I was wooed consistently through the latest trailer for RoadCraft, Saber Interactive’s follow-up to Expeditions: Mudrunner about rebuilding infrastructure across global disaster zones, but it was the phrase “mobile quarry” that convinced me Roadcraft is the one. Quarries, as you may know, are generally static affairs, given they are literally the ground. But RoadCraft’s portable mineral deposit lets you take a little chunk of our planet with you, processing the stone and refilling your trucks on the fly. Put a ring on it, Saber Interactive.
In all seriousness, I’ve had my eye on RoadCraft since it was announced last year, having always liked Saber’s grungy offroad vehicle simulators, especially as they’ve become more goal-oriented. As this latest in-depth trailer demonstrates, RoadCraft pushes hard in this area, tying all the series’ ideas together under the theme of restoring industries and logistics networks across eight different biomes affected by natural disasters.
Unlike other offroading games, RoadCraft involves not only navigating difficult terrain, but actively altering it to make travel easier. As the trailer demonstrates, you’re able to clear debris with bulldozers and cranes, chop down trees, and build your own roads by dumping loads of sand and asphalt onto terrain and then smoothing it over with a big chugging steamroller. RoadCraft is apparently built on an entirely new engine with overhauled physics that simulates granular materials. There’s a clip toward the end of the trailer that shows a truck crossing a massive pile of sand, so presumably you’ll be able to get fairly creative with this system.

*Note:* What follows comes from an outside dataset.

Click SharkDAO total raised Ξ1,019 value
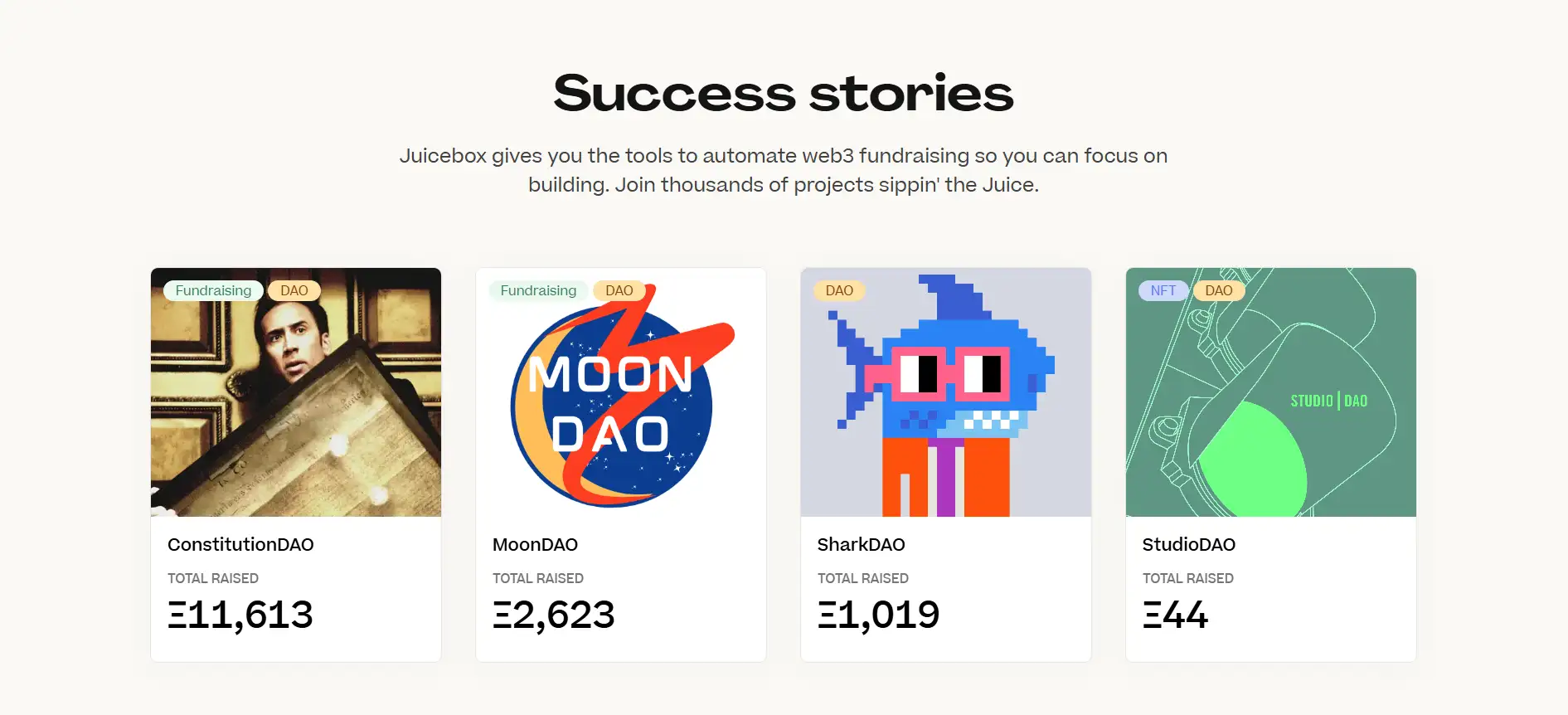The image size is (1568, 715). [878, 615]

Yet RoadCraft isn’t just about moving stuff around yourself. There’s also a resource management system and a sprinkling of Factorio-inspired automation, both of which the new trailer sheds light on. The debris you clear from disaster zones can also be collected and repurposed to manufacture new materials that aid your rebuilding project, like making concrete for building foundations and bridges. You also don’t have to ferry everything around yourself, but are instead able to create logistics convoys and program their routes via a “precision waypointing system”. This lets you dot out waypoints along routes of your choice from an overhead perspective. It doesn’t show how resources are moved from processors to vehicles, though I wouldn’t expect it to be as visibly elaborate as, say, Satisfactory.
What intrigued me most of all, though, are the Thunderbirds-ass vehicles you’ll be driving around. The mobile quarry is one of these, but there’s also the ‘cable-layer’, a bizarre-looking truck with a giant spool at the front and a wedge-shaped scoop at the back, presumably for covering the laid cable with earth. Also shown is a Mars rover-ish mobile crane for transporting and laying down wooden logs, as well as a tank-like vehicle shown pulling open a gate with a tow-cable.
If I went back in time and showed this trailer my six-year-old self, his head would probably explode. Then again, I’m perilously close to middle age and after seeing this video my brain feels close to bursting anyway. RoadCraft could still prove rubbish, of course, though everything shown so far looks superior to last year’s Expeditions: A Mudrunner Game, which was a serviceable but unremarkable spinoff.
Either way, we’ll find out when RoadCraft arrives on May 20, which is just five days after Doom: The Dark Ages. In other words, it’s time to book in my second childhood.